According to the Los Angeles Times, it was an undercover federal agent named Xiaoyan Zhang, posing as a potential birth tourist to speak to tourism ring operators and get inside their facilities, who helped crack the federal case open. The tourism company gave Zhang advice on how to fabricate a visa application that would increase her chances of approval (creating a false employment history, paying for an itinerary of popular tourist sites that she had no intention of actually visiting). And the company’s fee for this assistance in setting up the most elaborate birth plans of all time? A cool $38,000.
A document from the federal court case estimates that as many as 40,000 children a year are born via birth tourism, and their mothers pay anywhere from $15,000 to $50,000 for the privilege. American citizenship is desirable for a lot of reasons: NBC News reported one birth tourism website touting free public education, a lack of pollution, and a possible path for the entire family to immigrate to the USA in the future.

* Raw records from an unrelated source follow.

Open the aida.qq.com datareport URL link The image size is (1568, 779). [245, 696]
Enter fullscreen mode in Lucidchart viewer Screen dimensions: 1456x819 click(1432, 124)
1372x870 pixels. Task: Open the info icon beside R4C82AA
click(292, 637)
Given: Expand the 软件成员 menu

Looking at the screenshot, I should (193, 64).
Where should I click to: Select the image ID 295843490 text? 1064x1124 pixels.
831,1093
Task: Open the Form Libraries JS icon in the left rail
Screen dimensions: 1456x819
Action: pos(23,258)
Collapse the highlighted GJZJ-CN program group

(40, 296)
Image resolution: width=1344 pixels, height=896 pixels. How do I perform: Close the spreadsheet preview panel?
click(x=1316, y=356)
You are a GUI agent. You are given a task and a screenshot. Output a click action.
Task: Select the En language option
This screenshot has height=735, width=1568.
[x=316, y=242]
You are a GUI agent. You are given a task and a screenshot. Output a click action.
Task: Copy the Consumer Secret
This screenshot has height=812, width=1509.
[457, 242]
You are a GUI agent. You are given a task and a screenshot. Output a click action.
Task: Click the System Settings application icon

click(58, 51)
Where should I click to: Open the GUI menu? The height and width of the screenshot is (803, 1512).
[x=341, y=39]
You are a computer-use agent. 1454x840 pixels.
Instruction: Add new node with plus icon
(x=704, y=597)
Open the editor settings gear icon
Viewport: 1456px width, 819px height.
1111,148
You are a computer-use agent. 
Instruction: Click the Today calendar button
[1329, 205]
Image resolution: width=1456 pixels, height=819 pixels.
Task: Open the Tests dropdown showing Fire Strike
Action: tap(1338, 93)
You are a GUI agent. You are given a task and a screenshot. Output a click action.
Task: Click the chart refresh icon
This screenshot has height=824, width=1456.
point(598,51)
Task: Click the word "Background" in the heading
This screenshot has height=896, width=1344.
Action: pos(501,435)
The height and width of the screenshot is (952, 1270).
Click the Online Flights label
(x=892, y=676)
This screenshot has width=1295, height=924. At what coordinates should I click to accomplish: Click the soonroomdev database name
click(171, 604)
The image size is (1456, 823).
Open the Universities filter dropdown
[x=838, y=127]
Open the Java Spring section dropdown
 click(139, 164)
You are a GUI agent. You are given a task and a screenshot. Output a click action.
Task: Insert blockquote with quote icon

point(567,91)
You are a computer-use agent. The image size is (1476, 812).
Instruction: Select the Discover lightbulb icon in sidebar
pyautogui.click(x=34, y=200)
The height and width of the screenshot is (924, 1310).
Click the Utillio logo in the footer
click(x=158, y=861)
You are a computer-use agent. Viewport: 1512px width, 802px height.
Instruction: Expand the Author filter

Once a family is on the hook, the huge fee is paid to a “trainer”–essentially, an extremely shady version of a travel agent–who helps the pregnant traveler assemble a visa application and plan entry into the country. And while there’s nothing illegal about planning a trip to the USA to give birth here, lying on your visa in order to get here definitely is not above board. And there’s even more shady dealings where the tourism companies themselves are involved: visa fraud being the most obvious, but tax fraud, money laundering, and even conspiracy are also on the table for the feds’ case against them.
One other big problem with the birth tourism program is their use of local hospitals–which received little or none of the money the pregnant women paid to the program operators. Often, the women would receive care under a hospital’s low-income reduced-fee plan (if fees were involved at all) while the tourism company helped plan elaborate Disney vacations and luxury hotel stays–and of course pocketed thousands of dollars for themselves. That, of course, means less money for hospitals to provide top-line care to their own local low-income families … families who are also looking to provide their children with the best possible start in life, and who probably don’t have $40,000 in hand to buy that start.